### RECORDS FOR THE EXERCISE ###
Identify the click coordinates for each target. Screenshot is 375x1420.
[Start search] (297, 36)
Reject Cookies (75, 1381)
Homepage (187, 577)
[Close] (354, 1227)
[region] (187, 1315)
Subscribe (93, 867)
###
## TASK REQUIREMENTS:
The full data, repeated exactly, is the only acceptable output.

## SOLUTION TO THE EXERCISE:
Identify the click coordinates for each target. Screenshot is 375x1420.
[Start search] (297, 36)
Reject Cookies (75, 1381)
Homepage (187, 577)
[Close] (354, 1227)
[region] (187, 1315)
Subscribe (93, 867)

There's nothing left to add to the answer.